WHAT THIS TASK INVOLVES: Among the entries below, find every line that contains the string "computer", then copy it.

(Items listed in a dataset)

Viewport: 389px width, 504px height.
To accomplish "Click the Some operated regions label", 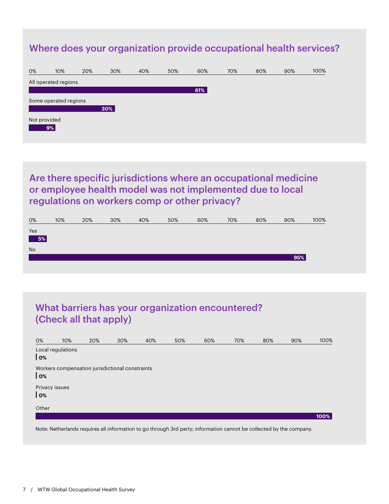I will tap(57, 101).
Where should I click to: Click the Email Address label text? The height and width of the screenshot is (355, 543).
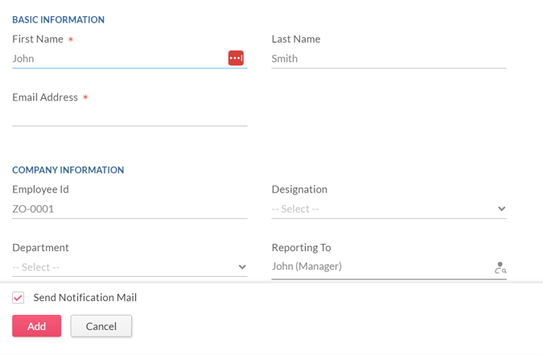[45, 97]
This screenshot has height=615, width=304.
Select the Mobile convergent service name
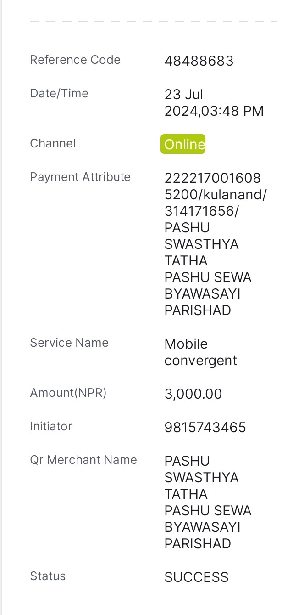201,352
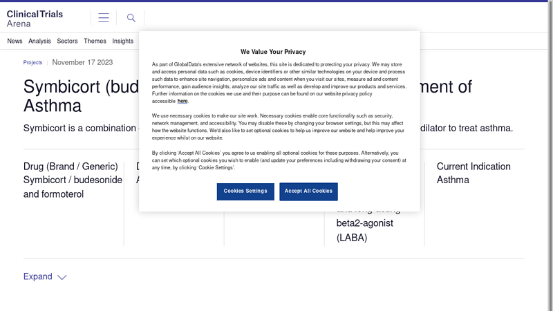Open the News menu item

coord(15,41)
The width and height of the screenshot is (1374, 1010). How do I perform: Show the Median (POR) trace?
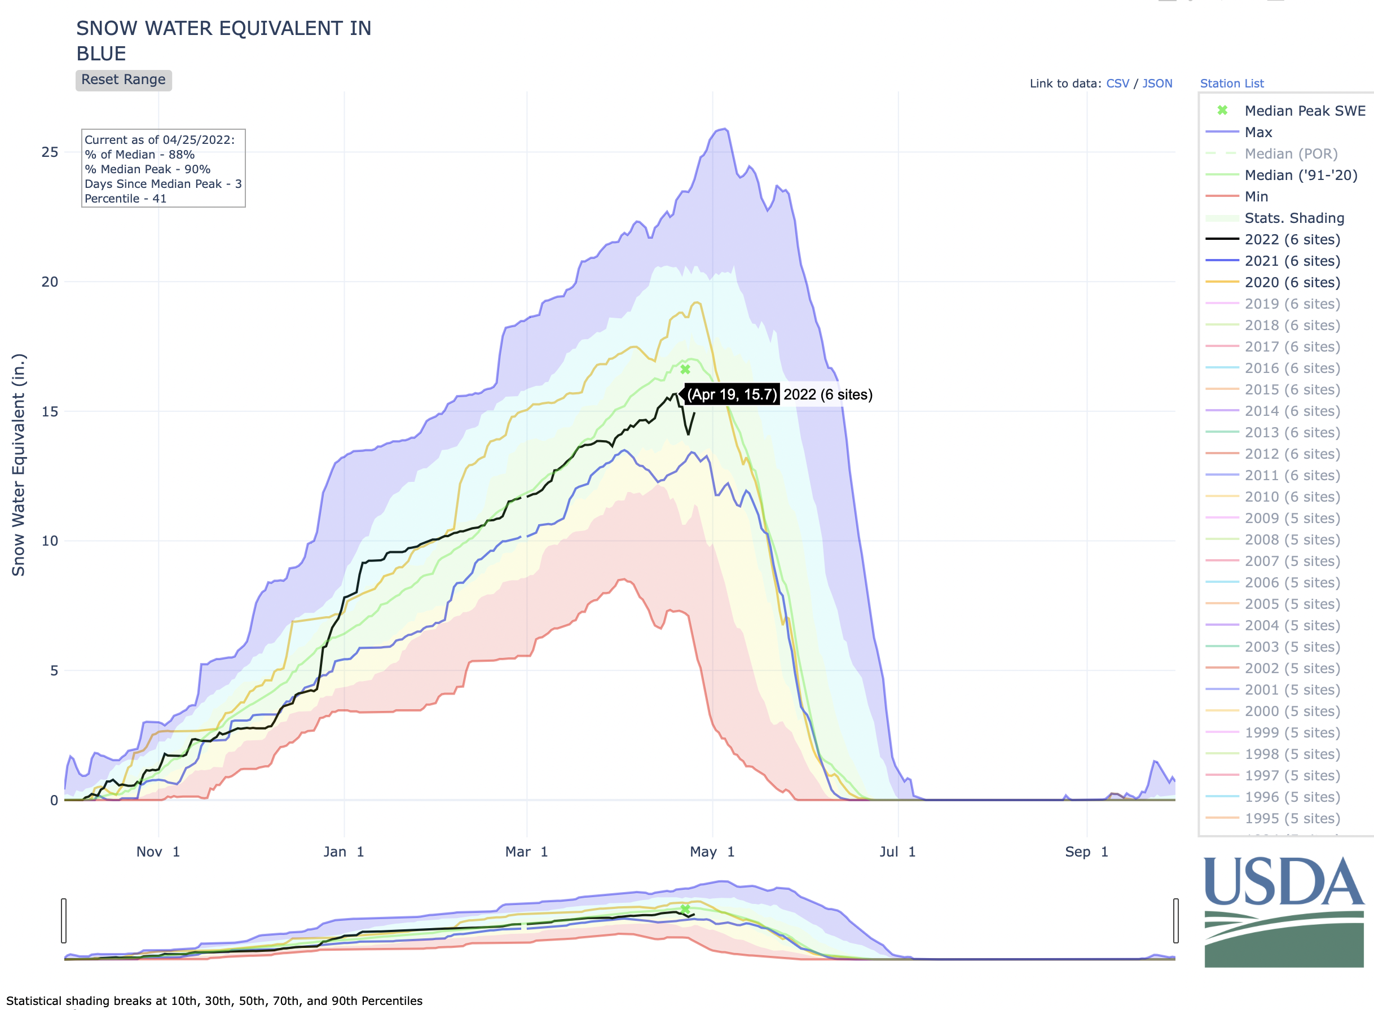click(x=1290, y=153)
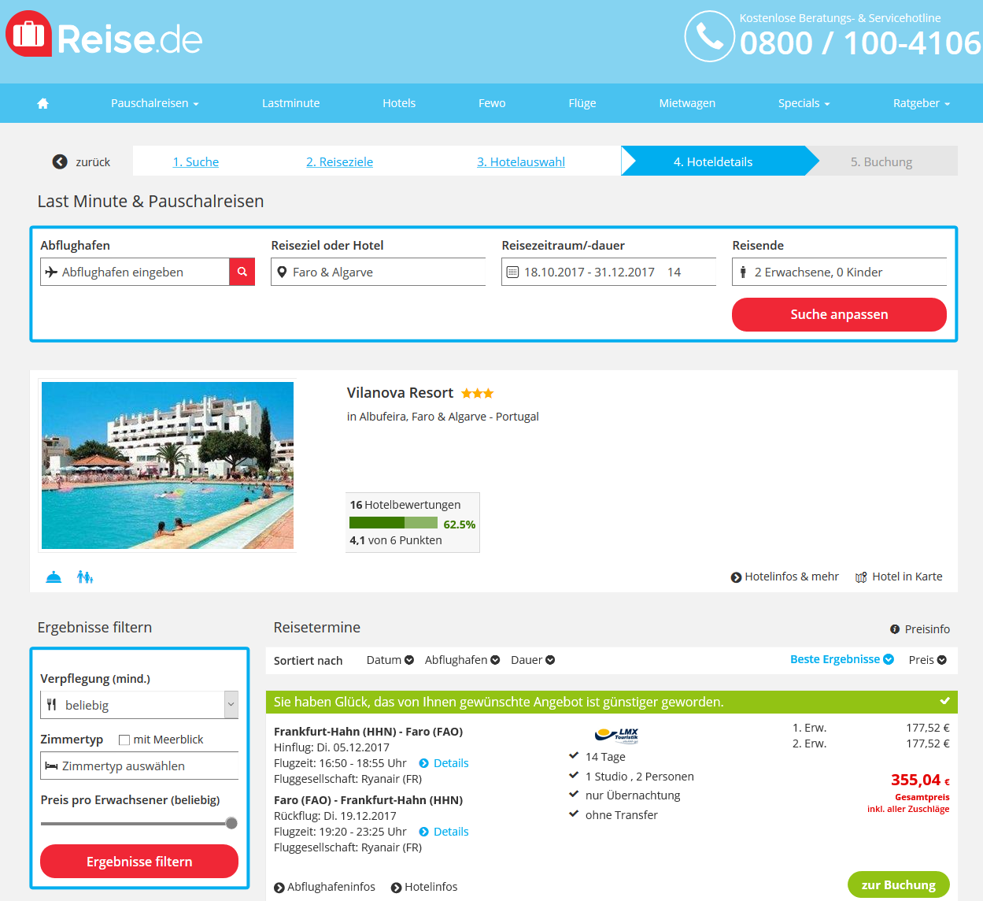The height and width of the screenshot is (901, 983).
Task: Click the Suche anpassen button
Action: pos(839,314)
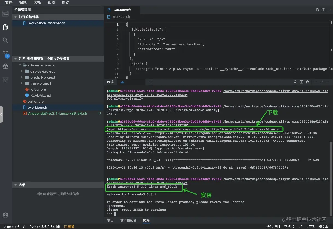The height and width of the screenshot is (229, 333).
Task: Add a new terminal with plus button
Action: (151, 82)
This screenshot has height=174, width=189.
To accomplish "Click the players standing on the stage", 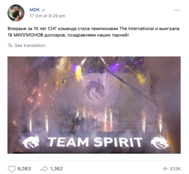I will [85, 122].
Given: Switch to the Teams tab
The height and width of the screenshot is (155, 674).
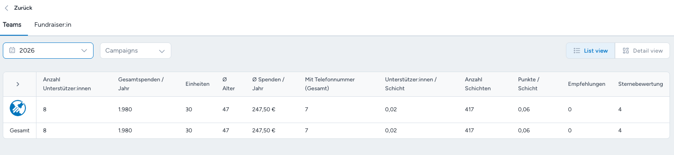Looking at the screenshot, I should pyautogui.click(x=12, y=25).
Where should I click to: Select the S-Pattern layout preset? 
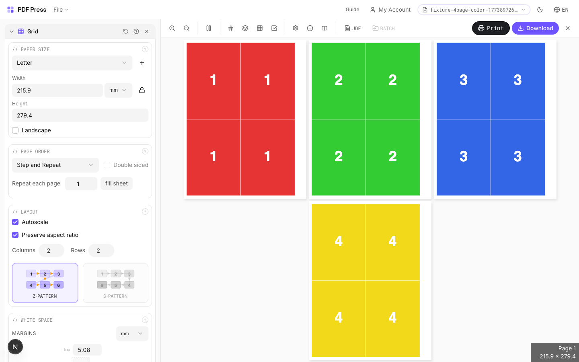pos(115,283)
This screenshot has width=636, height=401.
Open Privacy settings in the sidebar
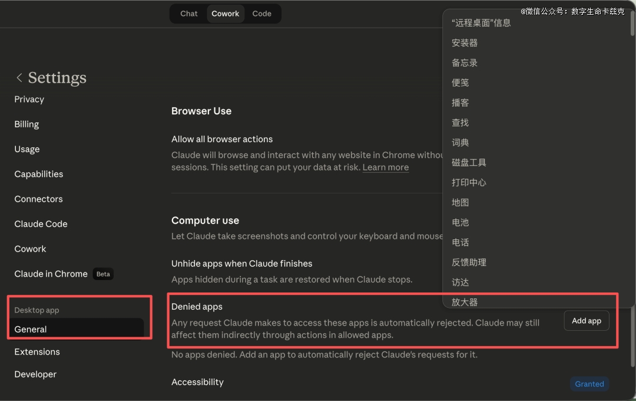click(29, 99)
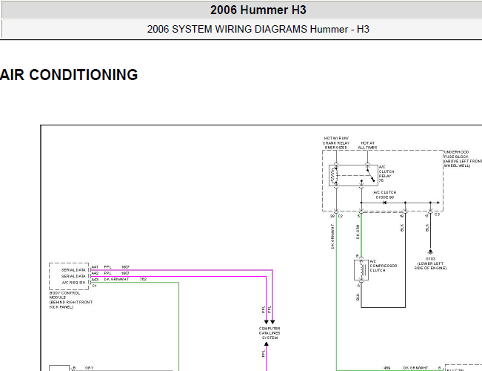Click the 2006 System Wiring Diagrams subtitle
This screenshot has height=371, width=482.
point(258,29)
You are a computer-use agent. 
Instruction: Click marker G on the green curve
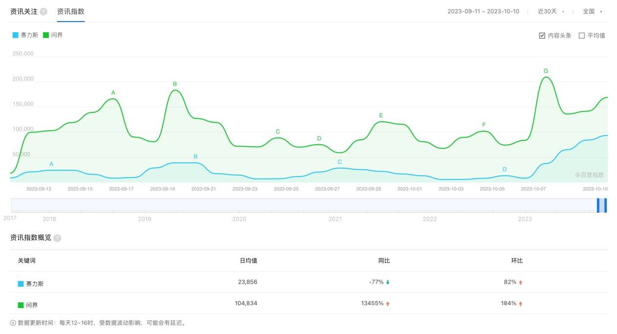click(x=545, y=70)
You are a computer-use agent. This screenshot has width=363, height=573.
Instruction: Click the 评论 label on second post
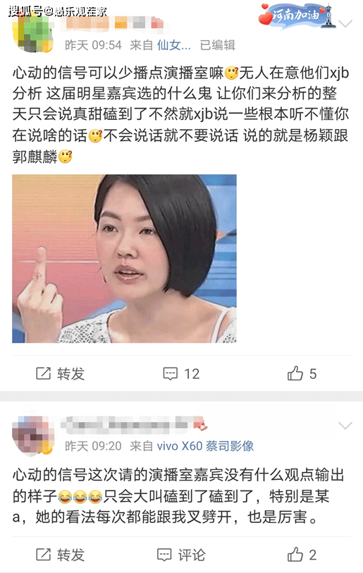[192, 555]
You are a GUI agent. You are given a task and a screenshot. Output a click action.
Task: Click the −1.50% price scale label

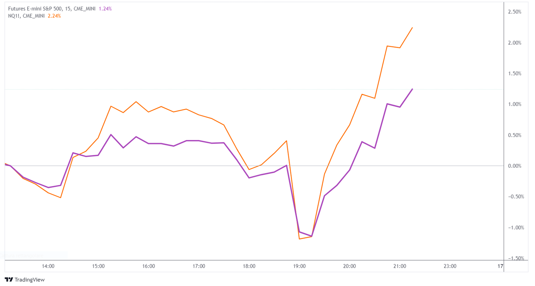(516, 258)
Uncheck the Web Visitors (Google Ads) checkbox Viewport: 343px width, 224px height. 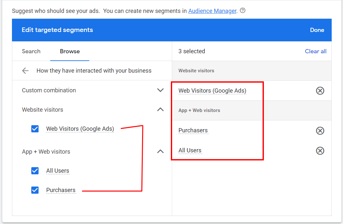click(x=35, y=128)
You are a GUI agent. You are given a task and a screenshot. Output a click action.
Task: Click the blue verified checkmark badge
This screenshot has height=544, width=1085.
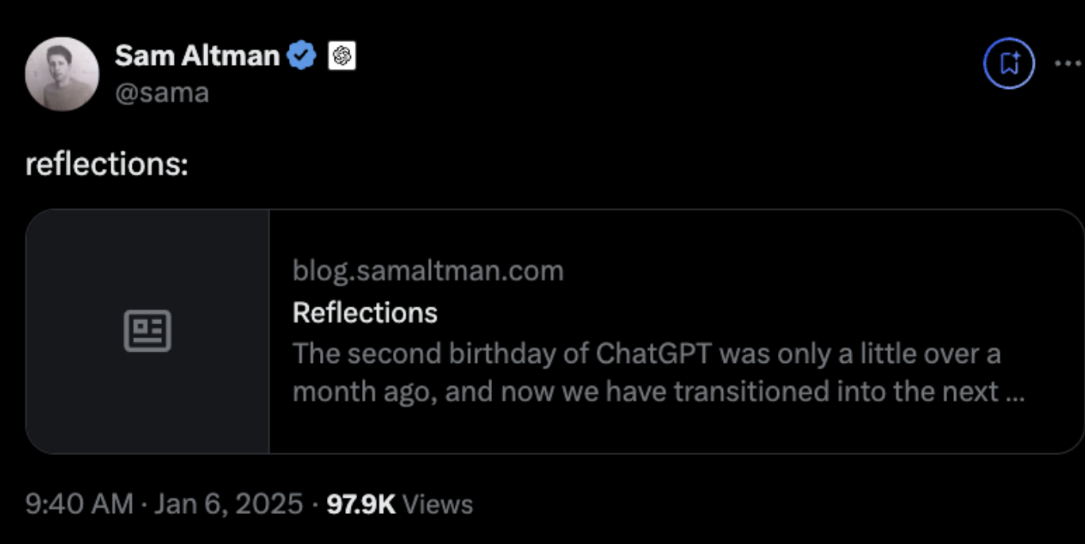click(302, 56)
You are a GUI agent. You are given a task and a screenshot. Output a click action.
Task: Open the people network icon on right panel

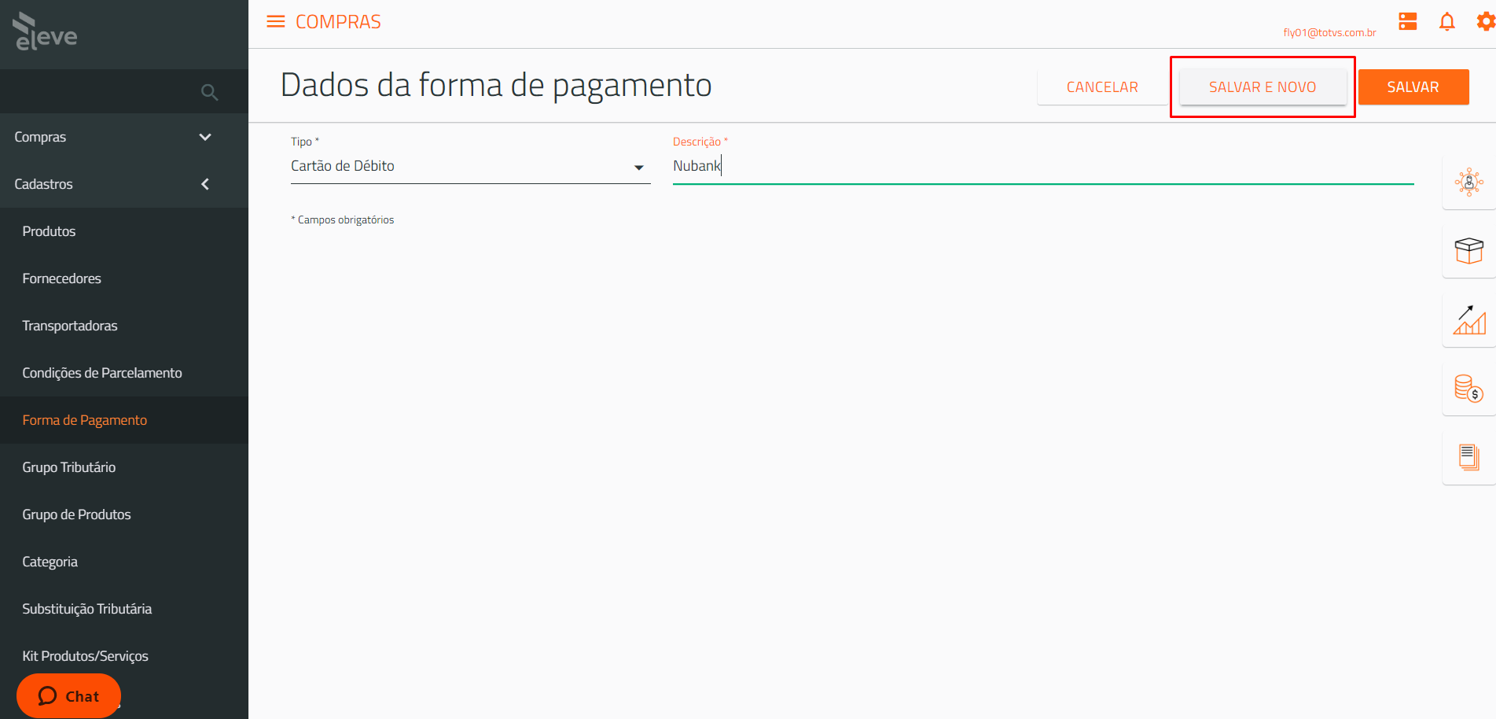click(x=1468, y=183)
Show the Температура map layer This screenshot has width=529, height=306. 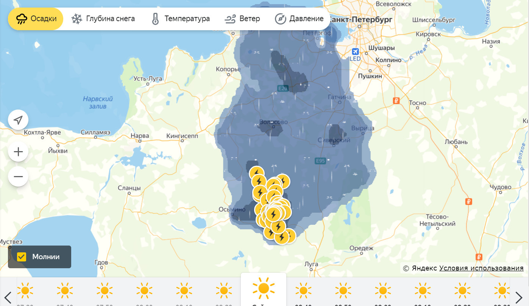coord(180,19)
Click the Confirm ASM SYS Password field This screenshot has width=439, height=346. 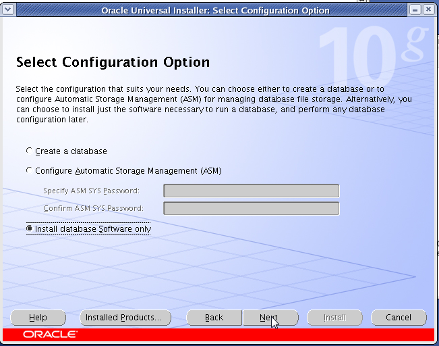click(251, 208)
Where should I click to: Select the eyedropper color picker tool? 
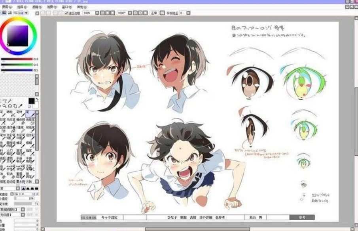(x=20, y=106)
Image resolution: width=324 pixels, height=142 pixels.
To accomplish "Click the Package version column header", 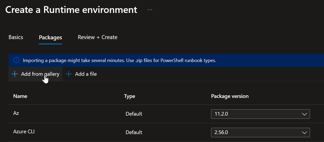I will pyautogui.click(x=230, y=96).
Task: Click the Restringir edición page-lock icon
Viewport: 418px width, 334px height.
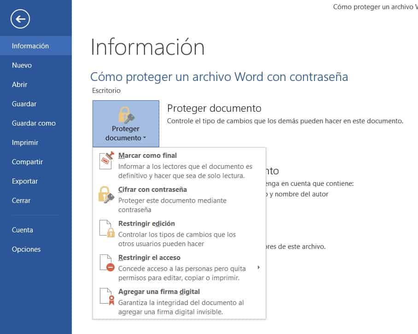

ANSWER TO THE PROBLEM:
You are a computer-use agent. 
You are a computer-use agent. This screenshot has width=363, height=573.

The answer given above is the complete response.